Former FBI Agent Warns Social Media Users Not To Share New Zealand Shooting Footage

Phil WalterGetty Images

New Zealand suffered a horrific attack on Friday afternoon when a gunman opened fire on two mosques in the city of Christchurch, killing multiple people who, just minutes, earlier had been in the middle of their afternoon prayers. In another sick twist to the already horrifying tale, the shooter decided to live stream part of his attack.

Of course, with social media and its users being who they are, people have reportedly been sharing the terrible footage for some reason. When social media sites, including Facebook and Instagram, were notified that the shooter had posted footage, they immediately closed his account and removed the footage.

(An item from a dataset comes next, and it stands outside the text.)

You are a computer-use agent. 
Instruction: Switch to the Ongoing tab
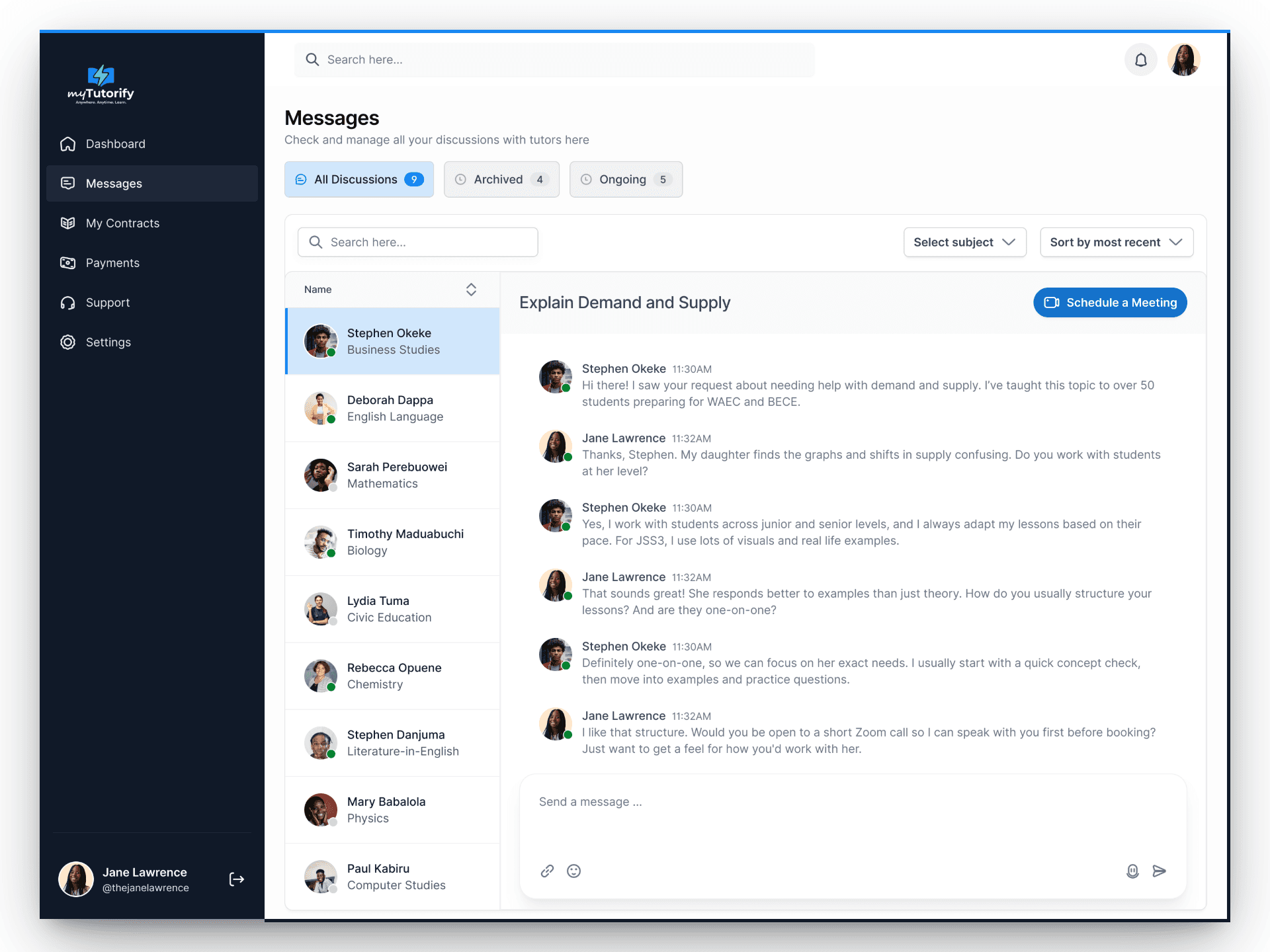625,179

“New Zealand Police alerted us to a video on Facebook shortly after the livestream commenced and we quickly removed both the shooter’s Facebook and Instagram accounts and the video,” Mia Garlick, Facebook’s director of policy for Australia and New Zealand, said in a statement following the shooting, per CNN.

Unfortunately, according to CNN, they weren’t quite quick enough. Hours later, the footage is still cropping up on Facebook, Twitter, and YouTube as people continue to share the video across their own timelines and accounts.

The continued existence of the heinous footage has called into question the ability of social media sites to regulate the content that appears on their services, despite how all of them have “community standards” of some kind.

Facebook is “removing any praise or support for the crime and the shooter or shooters as soon as we’re aware,” Garlick said.

It seems that none of the sites were able to pick up the existence of the video on their platform prior to being notified by the New Zealand police. All three have said they are working to remove the video from all corners of the platforms, but the continued sharing from their users is making that a more difficult task.

In response, the New Zealand police have issued a plea to social media users to cease sharing and remove the video from their own accounts. However, they are not alone, as law enforcement officials from around the world have warned people not to share the footage.

CNN legal enforcement analyst Steve Moore, a retired supervisory special agent for the FBI, has warned of the kind of damage sharing the footage could actually do.

“What I would tell the public is this: Do you want to help terrorists? Because if you do, sharing this video is exactly how you do it,” Moore said. “Do not share the video or you are part of this.”

Moore warned that circulating footage could only serve to “inspire copycats” to carrying out similar deeds around the world.